L’incontro con D’Alatri poi è stato fondamentale, perché ero andato al provino con una lettura più torva, dato il lavoro che fa il personaggio ossia quello di analizzare cadaveri. Alessandro invece mi ha detto “diamogli una vitalità inaspettata”. Così è nato il mio dott. Modo, che è capace di essere serio, leale, ma anche irriverente nei confronti del regime e per questo mai timoroso di esternare le sue idee antifasciste». In più Ianniello-Modo piace molto alle donne, il che - specie per chi fa questo mestiere - non guasta mai: «sì, pare sia un sex symbol - ammette divertito - il mio personaggio tratta l’altro sesso con gentilezza, come le prostitute, un mondo che lui conosce bene e di cui non fa mistero, ma non giudica mai quelle donne che alla fine donano amore e dolcezza pur rimanendo schiave».

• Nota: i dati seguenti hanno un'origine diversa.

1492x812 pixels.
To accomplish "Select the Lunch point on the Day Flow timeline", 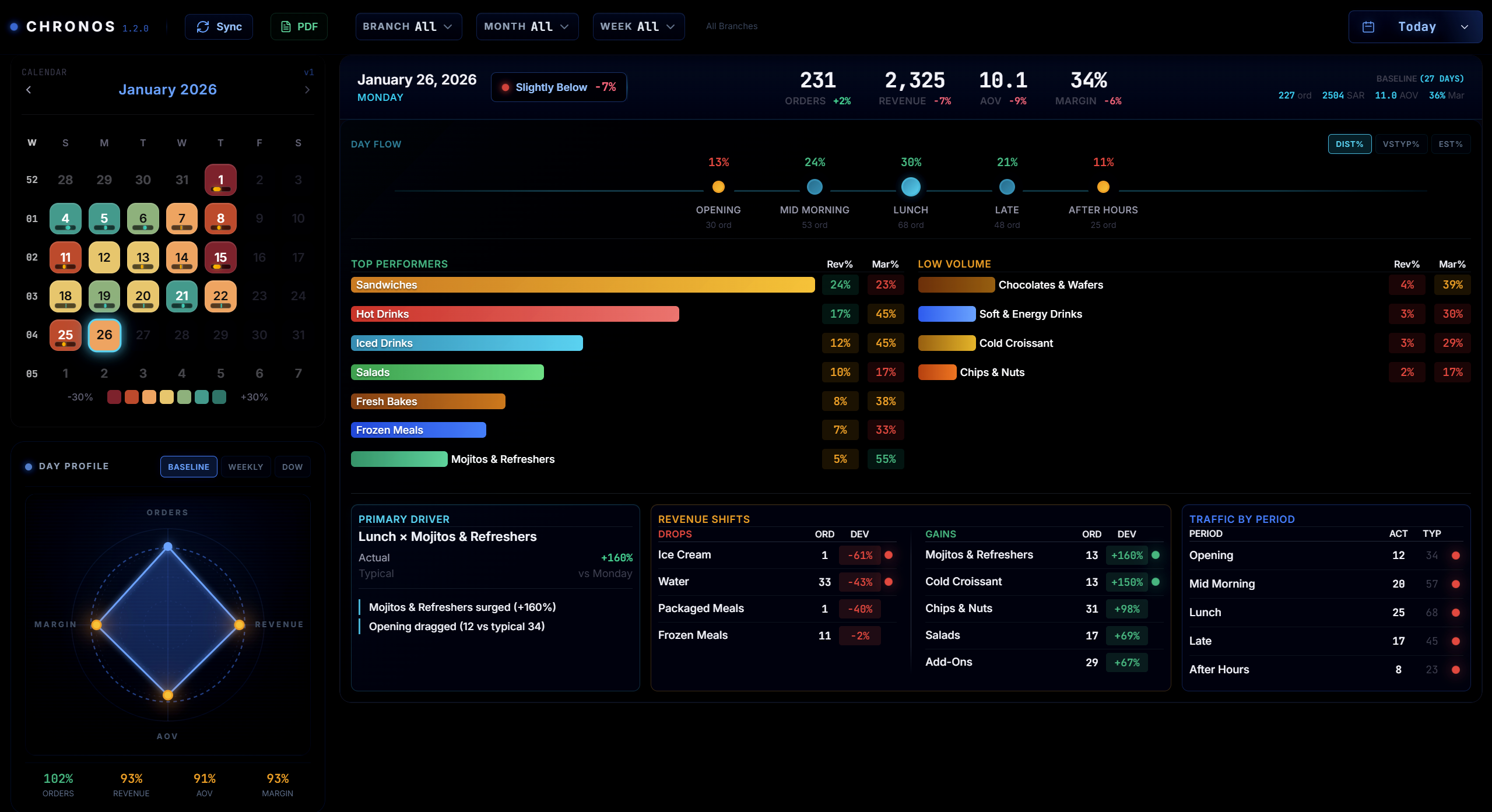I will coord(910,187).
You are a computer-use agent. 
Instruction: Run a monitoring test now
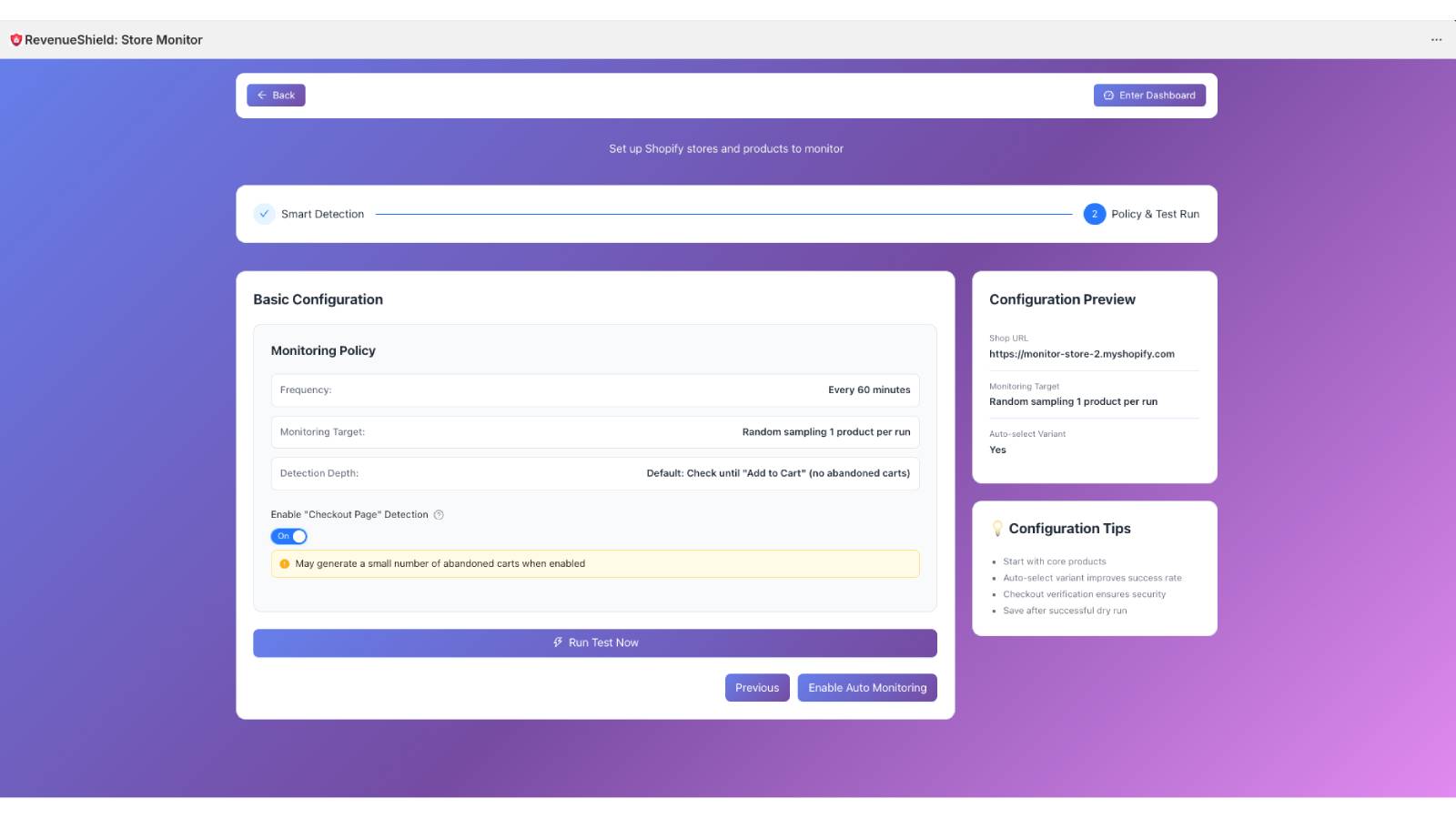(x=594, y=642)
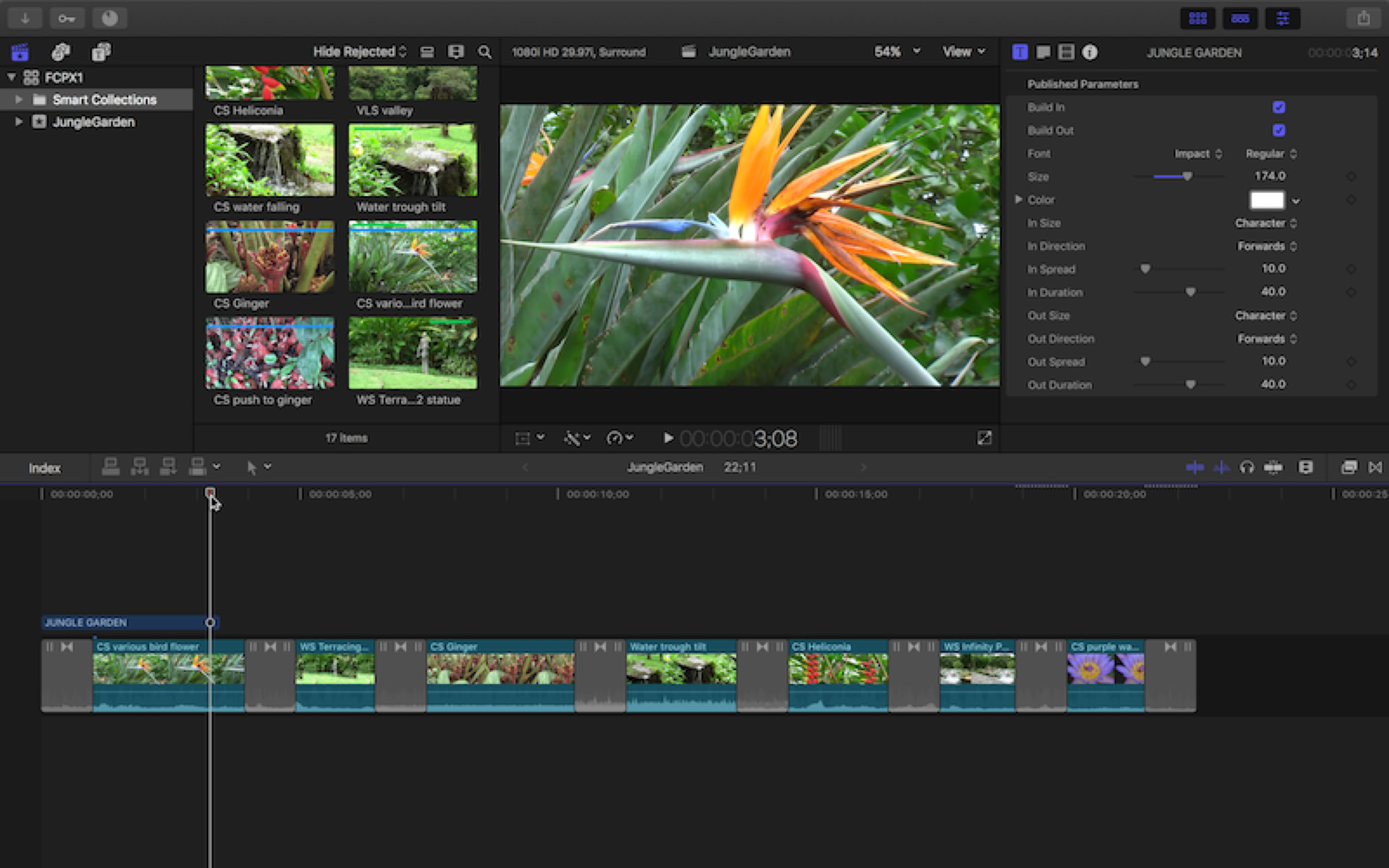The height and width of the screenshot is (868, 1389).
Task: Open the Titles and Generators sidebar
Action: [x=101, y=52]

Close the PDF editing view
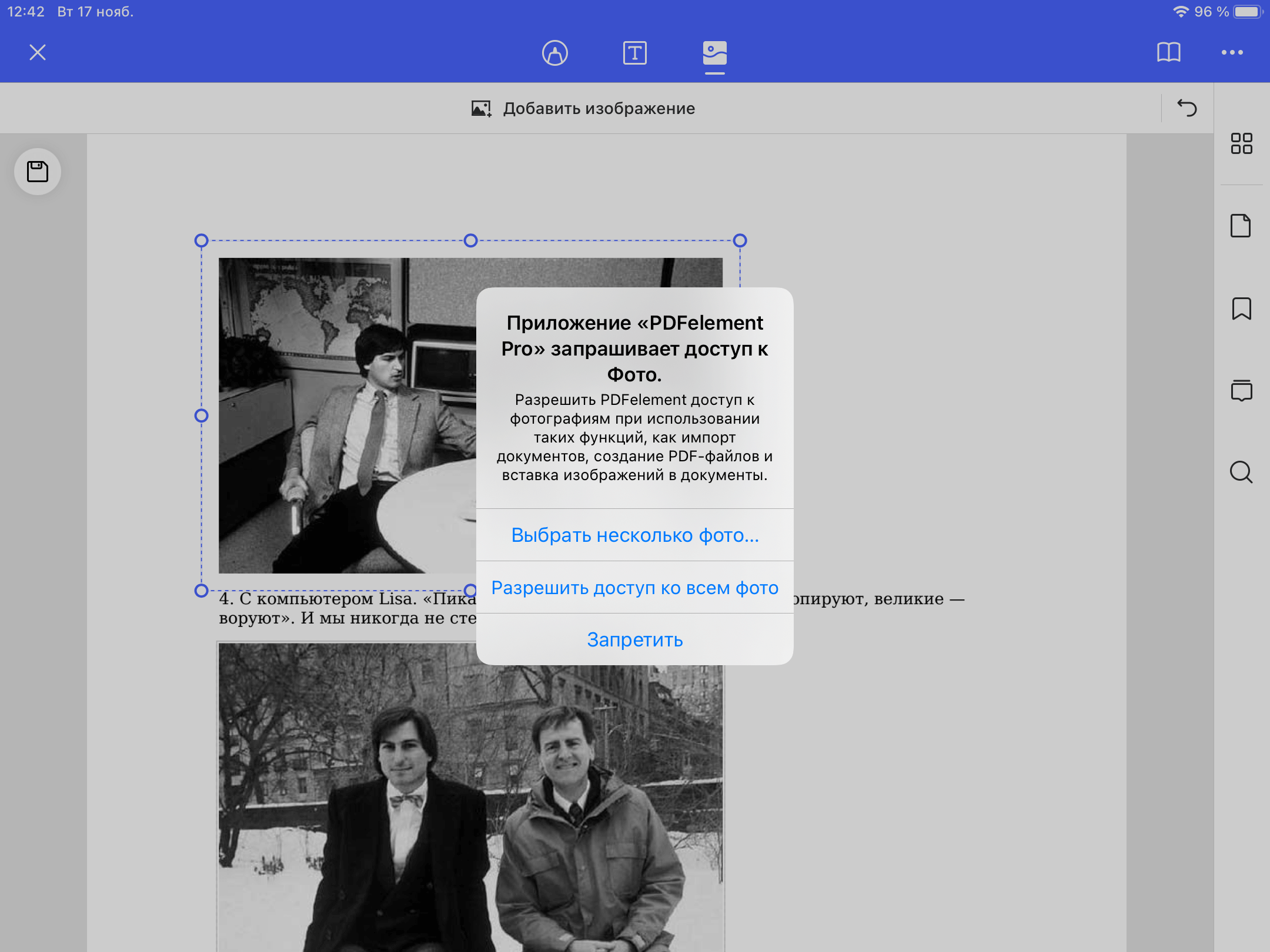(x=38, y=53)
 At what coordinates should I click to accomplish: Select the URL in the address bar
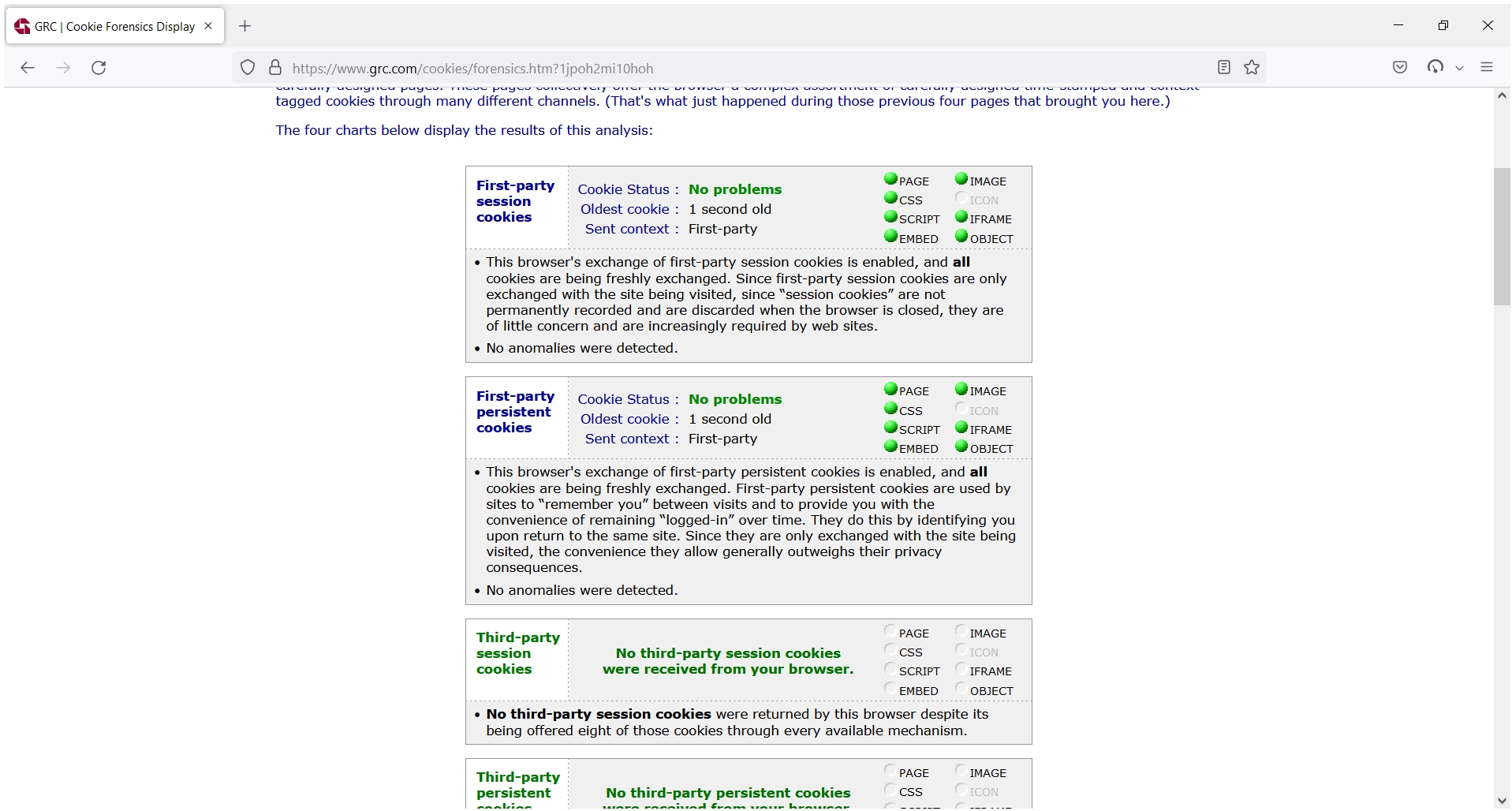[552, 68]
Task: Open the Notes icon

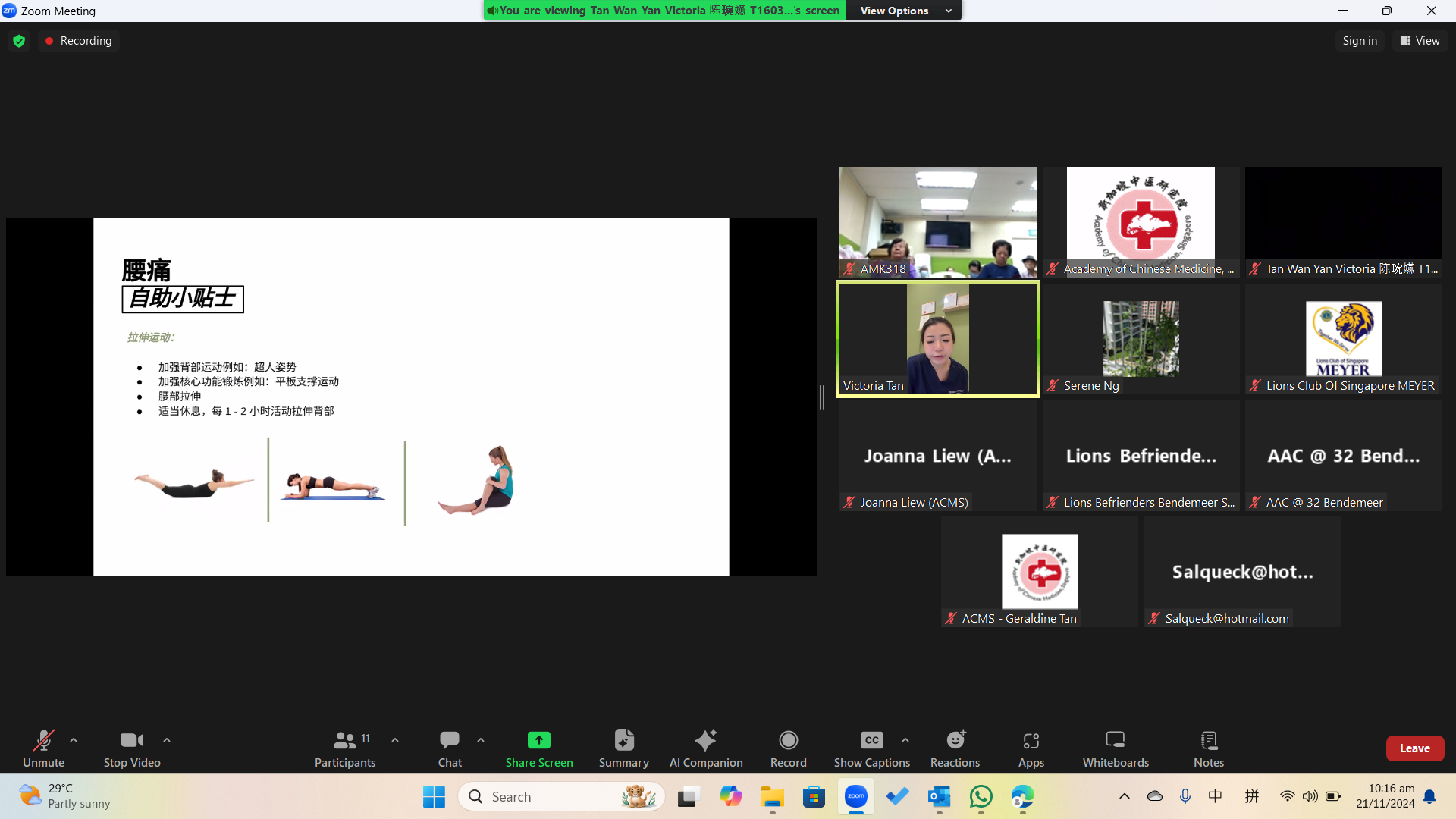Action: pos(1209,740)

Intanto tra pochi mesi Ianniello tornerà ad un’altra delle sue passioni, la scrittura: dopo il romanzo d’esordio “La vita prodigiosa di Isidoro Sifflotin” nel 2015, con cui ha ottenuto il Premio Campiello e “La compagnia delle illusioni” nel 2019, entrambi editi da Feltrinelli, con la stessa casa editrice è in arrivo un romanzo sul caso del piccolo Alfredo Rampi, scomparso a soli 6 anni il 13 giugno 1981 dopo essere rimasto intrappolato in un pozzo per 3 giorni: «a 40 anni dai fatti ho cercato di capovolgere il modo di raccontare la tragedia di Vermicino, per chiedermi e chiederci dove sia finita la nostra capacità di innocenza, quell’Alfredino che è rimasto in ognuno di noi». E tra i progetti futuri, oltre alla nuova serie di “Un passo dal cielo” con Terence Hill e la regia di Enrico Oldoini che andrà in onda ai primi di aprile e un film coreano girato in Marocco, la cui uscita nelle sale è slittata a causa del Covid, c’è un desiderio: «da giovane avevo due sogni, lavorare con Servillo e Moretti, ho esaudito entrambi, ma non disdegnerei di tornare sul set soprattutto con l’ultimo». Parola di “uno splendido cinquantenne”, come direbbero i fan del dottore Modo.